Sega’s failed mascot has had more attempts at making a show work than any other video game character—even counting a certain pair of mustachioed Italian plumbers I know. Before we write Sonic off as a lost cause in the world of animation, though, I wanted to take a look at the new cartoon in the context of the old ones and see what’s changed. There are lots of past mistakes the new cartoon should take care to not repeat, but I have fond memories of the originals too. (By the way—how the heck did it take them so long to put “Boom” after “Sonic”?).
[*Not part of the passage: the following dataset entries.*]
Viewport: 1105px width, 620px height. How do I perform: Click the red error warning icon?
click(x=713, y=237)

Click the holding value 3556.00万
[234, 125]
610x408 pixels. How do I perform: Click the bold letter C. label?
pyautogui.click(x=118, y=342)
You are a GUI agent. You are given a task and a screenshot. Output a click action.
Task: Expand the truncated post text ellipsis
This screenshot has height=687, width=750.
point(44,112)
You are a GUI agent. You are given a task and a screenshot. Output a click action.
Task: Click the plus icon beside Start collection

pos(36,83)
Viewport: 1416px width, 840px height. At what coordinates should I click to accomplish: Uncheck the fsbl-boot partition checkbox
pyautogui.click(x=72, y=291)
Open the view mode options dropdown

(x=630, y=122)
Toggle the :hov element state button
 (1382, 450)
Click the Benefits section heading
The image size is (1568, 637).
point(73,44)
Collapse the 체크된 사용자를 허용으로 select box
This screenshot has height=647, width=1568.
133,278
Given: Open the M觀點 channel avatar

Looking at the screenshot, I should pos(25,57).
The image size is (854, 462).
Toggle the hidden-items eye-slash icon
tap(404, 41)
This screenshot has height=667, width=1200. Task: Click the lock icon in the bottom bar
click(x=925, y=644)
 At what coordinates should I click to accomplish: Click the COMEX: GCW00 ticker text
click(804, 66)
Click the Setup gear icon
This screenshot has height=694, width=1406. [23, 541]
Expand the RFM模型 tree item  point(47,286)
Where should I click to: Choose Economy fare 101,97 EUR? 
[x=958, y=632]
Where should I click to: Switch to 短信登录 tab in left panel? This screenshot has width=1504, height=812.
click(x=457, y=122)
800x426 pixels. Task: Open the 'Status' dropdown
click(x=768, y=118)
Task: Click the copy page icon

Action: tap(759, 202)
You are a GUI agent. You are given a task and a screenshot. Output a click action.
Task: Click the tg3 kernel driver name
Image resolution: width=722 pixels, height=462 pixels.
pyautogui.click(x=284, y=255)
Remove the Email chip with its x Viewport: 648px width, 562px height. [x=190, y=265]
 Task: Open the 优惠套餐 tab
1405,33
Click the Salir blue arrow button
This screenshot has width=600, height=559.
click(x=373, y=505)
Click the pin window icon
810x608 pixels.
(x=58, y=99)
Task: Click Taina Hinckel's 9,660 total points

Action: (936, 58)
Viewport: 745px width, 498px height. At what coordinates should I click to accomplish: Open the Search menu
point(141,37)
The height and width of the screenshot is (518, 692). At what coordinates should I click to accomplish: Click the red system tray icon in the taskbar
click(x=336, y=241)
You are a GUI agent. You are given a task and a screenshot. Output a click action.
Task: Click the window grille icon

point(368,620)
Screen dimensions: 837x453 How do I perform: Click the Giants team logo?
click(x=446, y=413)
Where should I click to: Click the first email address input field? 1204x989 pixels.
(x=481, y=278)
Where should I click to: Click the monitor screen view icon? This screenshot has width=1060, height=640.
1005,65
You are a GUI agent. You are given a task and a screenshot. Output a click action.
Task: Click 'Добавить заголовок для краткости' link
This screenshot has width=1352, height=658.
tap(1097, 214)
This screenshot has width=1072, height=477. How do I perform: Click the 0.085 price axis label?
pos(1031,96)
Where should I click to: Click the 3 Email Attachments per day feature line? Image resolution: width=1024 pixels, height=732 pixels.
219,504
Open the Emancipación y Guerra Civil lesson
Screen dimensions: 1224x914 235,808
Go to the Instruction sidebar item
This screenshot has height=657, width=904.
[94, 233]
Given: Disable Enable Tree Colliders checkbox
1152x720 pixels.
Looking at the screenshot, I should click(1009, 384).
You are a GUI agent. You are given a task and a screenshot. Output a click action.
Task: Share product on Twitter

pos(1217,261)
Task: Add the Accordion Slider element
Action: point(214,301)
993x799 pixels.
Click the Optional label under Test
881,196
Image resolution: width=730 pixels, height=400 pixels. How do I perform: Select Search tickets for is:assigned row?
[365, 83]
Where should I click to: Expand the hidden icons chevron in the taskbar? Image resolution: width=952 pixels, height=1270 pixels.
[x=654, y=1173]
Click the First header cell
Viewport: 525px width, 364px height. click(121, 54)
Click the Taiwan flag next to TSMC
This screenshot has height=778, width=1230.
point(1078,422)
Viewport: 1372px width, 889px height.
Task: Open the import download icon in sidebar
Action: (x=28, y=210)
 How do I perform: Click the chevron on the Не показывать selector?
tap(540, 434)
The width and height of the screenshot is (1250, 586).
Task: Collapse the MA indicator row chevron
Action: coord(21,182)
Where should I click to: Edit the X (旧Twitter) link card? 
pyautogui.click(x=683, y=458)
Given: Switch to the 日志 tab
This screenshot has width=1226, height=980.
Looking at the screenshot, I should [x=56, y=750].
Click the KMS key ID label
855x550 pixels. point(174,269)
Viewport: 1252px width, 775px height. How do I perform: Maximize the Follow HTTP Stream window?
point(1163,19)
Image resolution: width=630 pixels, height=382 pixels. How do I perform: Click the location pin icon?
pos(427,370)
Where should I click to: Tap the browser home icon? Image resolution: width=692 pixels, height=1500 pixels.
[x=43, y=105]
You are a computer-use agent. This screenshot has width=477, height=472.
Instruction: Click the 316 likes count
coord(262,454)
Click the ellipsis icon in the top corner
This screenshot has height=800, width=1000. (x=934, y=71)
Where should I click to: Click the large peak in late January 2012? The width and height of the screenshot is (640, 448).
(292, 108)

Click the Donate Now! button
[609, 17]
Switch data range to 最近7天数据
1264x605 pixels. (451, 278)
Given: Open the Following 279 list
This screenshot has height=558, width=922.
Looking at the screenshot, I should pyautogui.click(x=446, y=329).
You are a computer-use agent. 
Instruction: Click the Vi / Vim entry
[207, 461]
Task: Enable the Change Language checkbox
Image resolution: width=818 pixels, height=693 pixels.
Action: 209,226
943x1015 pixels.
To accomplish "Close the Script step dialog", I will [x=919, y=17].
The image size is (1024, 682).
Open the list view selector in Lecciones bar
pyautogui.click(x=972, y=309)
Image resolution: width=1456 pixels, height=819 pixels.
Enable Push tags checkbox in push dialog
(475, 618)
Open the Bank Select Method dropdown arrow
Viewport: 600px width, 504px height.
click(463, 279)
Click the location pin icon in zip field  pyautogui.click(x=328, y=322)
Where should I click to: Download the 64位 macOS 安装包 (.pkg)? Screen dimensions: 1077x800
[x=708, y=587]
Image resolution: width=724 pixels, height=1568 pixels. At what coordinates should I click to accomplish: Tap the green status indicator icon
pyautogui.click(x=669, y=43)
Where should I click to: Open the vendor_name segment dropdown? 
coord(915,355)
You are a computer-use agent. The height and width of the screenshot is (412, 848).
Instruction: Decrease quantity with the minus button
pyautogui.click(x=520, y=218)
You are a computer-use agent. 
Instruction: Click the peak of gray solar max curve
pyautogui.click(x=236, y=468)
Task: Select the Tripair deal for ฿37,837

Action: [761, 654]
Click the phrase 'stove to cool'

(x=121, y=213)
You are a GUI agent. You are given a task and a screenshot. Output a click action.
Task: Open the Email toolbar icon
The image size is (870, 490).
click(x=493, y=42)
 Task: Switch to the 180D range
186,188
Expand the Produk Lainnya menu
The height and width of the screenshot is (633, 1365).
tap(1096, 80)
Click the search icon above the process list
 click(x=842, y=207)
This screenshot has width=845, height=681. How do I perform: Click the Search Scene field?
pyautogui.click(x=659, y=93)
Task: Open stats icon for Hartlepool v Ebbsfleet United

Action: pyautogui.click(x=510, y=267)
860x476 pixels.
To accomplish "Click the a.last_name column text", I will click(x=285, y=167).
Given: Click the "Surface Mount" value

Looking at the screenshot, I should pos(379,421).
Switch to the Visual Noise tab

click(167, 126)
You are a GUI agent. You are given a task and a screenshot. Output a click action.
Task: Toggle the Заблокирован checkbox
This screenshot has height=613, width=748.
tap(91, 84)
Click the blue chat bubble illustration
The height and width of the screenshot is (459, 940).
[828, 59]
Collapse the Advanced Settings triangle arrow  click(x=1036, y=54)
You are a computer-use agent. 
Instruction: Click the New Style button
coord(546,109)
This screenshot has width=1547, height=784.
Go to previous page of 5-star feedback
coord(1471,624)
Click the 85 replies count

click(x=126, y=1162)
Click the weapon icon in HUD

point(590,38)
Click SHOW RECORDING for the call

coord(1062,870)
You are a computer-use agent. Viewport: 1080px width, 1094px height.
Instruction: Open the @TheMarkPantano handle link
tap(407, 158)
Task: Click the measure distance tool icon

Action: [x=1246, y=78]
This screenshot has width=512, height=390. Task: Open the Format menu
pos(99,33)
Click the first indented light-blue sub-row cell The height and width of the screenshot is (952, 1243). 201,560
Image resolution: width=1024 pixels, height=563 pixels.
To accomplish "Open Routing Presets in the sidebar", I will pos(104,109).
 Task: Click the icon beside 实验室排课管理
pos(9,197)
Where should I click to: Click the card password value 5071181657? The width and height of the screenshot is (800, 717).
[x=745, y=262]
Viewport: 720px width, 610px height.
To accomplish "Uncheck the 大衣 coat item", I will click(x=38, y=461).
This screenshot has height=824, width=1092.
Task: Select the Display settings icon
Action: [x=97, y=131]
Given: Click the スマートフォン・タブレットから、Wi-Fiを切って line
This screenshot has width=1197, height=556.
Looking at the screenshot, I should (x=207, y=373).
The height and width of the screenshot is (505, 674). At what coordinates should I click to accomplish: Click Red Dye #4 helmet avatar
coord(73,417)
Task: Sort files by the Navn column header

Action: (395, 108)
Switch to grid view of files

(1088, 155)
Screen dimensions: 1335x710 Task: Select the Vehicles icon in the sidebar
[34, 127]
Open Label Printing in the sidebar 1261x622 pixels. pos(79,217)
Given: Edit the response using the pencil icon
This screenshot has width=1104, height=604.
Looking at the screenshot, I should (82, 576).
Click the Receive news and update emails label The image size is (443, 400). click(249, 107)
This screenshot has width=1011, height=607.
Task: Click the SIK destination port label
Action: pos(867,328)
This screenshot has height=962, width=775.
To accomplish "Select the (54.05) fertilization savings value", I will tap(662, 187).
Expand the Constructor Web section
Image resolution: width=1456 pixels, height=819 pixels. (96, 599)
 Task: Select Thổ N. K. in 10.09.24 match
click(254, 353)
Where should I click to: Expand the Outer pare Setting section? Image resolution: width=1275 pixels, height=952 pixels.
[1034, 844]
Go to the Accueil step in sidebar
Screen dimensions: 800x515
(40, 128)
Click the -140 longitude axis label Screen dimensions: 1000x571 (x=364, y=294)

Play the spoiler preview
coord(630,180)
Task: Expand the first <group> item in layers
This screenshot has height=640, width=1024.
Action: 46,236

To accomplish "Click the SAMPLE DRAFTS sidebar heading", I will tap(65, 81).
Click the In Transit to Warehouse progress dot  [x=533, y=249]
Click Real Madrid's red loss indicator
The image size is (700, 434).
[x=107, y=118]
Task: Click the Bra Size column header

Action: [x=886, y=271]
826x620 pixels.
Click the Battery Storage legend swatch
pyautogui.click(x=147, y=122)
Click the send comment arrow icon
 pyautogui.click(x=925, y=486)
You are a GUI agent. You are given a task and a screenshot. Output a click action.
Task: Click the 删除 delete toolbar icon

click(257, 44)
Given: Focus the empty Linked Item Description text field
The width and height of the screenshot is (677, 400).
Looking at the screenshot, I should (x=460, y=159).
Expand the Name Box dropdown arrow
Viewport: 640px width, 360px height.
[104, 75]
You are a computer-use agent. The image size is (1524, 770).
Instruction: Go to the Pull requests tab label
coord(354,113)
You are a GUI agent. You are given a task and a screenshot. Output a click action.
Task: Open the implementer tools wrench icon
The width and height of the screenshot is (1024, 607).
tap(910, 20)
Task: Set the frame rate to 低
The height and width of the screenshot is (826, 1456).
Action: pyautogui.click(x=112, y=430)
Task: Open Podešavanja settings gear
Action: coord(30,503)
I rewatched episodes of the three American Sonic shows: The Adventures of Sonic the Hedgehog, which ran for 64 episodes starting in 1993; Sonic the Hedgehog, which also began in 1993 but only had 26 episodes; and Sonic Underground, the “edgy” 1999 version with 40 episodes.

After countless hours of watching I came away with some impressions about where each version succeeded and failed in accurately portraying the elements of Sonic’s universe, from Knuckles the Echidna to Doctor Eggman himself. Was it worth it? I’ll let you decide, but either way, I’ve had enough of this hyperactive teenaged blue streak. I need a break.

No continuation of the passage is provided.